Syknął, kiedy wyraźnie odczuł paznokcie Jungkooka, które zacisnęły się na jego bokach tak mocno, że nawet bluza nie potrafiła zniwelować bólu.
- Ale hyung… Aaaach!
Krzyk Jungkooka rozległ się po całym mieszkaniu. Przerażony Kim przytknął dłoń do jego ust.
- Cicho, bo obudzisz mojego brata. A wiesz, jaki jest zły, kiedy się go wyrwie ze snu.
Młodszy mocno zacisnął oczy i pozwolił Taehyungowi na jakikolwiek ruch. Zanim jednak starszy przysunął pęsetę do lewego policzka Jungkooka, ten znowu się poruszył.
- Tylko błagam, ostrożnie.
- Jak dalej będziesz się wiercił, to nigdy nie wyciągnę ci tej drzazgi! Co ci w ogóle wpadło do głowy, żeby przykładać kawałek drewna do buzi?!

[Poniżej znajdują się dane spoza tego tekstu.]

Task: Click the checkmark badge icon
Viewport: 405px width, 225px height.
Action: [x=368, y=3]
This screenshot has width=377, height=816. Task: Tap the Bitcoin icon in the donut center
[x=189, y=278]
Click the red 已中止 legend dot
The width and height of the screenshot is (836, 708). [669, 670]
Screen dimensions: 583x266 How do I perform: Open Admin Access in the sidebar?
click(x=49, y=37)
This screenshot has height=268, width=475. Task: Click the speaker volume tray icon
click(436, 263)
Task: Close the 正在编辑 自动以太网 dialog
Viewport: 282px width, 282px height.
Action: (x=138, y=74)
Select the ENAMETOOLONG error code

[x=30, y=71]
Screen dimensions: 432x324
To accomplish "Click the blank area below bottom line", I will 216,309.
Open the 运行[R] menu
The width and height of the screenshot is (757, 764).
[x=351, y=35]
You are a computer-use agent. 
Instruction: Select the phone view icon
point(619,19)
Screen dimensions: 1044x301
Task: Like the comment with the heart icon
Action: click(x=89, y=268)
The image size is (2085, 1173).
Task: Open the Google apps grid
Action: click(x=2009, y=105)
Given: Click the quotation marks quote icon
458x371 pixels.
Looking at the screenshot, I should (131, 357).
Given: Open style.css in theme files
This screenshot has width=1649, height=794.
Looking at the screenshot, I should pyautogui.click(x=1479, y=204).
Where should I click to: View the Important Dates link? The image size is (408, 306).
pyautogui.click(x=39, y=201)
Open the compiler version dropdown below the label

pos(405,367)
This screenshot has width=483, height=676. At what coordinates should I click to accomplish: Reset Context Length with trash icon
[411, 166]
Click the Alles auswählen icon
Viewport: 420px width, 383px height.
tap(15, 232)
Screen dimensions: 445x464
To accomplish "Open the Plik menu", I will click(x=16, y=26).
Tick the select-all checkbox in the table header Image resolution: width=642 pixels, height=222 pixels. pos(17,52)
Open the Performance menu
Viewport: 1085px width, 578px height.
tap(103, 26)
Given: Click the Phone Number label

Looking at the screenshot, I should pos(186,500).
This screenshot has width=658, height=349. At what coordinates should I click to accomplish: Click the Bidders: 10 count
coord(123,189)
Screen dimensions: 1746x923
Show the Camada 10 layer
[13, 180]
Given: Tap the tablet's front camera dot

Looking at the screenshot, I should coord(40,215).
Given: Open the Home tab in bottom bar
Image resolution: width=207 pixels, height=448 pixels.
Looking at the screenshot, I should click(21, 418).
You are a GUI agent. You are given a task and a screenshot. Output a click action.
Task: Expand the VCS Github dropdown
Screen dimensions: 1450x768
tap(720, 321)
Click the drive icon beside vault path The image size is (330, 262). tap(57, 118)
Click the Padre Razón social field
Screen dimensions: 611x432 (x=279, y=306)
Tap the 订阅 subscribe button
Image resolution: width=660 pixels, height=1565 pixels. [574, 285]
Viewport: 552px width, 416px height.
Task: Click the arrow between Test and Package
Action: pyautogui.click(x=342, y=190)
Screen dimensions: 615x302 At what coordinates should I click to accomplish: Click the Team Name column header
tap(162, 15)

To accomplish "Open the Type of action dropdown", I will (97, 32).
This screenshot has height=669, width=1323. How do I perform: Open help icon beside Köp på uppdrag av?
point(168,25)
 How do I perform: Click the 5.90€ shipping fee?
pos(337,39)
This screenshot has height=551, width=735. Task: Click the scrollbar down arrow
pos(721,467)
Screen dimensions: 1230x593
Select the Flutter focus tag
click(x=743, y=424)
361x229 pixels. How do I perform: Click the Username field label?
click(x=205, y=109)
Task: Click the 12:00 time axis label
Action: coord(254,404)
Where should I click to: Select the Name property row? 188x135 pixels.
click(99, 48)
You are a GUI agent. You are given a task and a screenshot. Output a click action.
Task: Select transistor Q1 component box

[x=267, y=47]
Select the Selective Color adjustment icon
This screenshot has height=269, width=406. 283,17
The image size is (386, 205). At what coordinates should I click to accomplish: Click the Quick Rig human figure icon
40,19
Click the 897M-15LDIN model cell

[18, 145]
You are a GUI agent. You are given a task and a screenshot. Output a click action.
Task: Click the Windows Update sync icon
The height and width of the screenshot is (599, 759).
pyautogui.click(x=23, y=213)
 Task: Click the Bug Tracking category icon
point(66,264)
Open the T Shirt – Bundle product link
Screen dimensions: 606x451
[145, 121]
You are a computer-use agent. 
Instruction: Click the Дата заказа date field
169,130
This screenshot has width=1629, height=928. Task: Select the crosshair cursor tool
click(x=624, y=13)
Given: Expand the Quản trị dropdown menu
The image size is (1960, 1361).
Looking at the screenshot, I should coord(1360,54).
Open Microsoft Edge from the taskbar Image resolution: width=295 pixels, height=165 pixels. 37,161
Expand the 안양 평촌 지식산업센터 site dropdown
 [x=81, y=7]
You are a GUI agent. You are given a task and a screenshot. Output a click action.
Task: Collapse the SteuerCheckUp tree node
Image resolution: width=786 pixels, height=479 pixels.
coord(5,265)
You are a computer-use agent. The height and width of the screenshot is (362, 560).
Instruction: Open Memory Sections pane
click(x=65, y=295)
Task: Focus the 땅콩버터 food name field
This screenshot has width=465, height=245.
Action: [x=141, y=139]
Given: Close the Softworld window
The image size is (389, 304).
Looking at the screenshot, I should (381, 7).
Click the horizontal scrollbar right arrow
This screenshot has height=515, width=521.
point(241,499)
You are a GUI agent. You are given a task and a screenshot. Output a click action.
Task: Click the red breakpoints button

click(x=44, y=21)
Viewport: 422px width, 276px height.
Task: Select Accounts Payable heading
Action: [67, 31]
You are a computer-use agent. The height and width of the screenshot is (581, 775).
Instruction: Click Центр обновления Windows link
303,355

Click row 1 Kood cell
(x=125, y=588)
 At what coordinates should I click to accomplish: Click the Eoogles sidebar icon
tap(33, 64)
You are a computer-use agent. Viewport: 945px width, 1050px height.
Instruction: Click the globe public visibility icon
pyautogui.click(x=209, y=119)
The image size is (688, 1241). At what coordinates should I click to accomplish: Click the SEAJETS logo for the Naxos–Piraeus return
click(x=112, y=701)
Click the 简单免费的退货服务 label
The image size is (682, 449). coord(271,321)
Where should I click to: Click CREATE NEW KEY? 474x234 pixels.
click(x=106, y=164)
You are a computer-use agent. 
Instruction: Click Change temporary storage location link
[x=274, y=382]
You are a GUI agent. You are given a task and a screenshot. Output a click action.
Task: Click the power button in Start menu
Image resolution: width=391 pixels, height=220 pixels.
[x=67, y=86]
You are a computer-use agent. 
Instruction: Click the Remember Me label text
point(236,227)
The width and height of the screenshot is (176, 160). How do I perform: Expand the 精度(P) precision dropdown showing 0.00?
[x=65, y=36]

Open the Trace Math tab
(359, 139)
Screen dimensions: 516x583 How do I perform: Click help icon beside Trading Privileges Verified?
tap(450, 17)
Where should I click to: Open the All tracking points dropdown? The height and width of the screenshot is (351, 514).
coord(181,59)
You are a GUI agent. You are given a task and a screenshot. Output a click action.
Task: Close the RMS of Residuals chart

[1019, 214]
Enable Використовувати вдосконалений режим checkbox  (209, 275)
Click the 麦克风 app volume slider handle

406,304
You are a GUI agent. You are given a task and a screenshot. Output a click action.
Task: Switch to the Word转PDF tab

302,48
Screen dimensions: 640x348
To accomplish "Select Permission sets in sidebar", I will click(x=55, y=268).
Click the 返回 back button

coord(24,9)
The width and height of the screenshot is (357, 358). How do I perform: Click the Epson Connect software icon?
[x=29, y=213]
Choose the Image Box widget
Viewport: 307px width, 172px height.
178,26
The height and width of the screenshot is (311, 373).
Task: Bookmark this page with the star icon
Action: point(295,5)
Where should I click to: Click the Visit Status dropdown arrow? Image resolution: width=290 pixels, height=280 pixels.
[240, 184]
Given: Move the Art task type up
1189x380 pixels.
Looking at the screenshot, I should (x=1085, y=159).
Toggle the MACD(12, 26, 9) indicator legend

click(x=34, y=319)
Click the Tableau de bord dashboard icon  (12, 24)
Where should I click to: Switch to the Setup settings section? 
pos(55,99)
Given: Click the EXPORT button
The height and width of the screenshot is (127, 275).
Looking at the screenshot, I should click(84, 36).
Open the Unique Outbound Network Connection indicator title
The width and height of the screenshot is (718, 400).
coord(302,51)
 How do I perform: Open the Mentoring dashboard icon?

- Nie dotknąłem nim twarzy. To Hobi hyung machnął ręką i się nim uderzyłem.
- Nie powinieneś w ogóle go brać do ręki - westchnął Tae.
Nachylił się nad Jungkookiem, dokładnie przyglądając się małej drzazdze, która przy każdym poruszeniu ustami, wykrzywieniu ich w grymasie, sprawiała mu ból.
Drzazga wbiła się w policzek przy kości oczodołowej. Jungkook miał więcej szczęścia niż rozumu. Taehyung nawet nie chciał myśleć co by się stało, gdyby wbiła mu się w oko.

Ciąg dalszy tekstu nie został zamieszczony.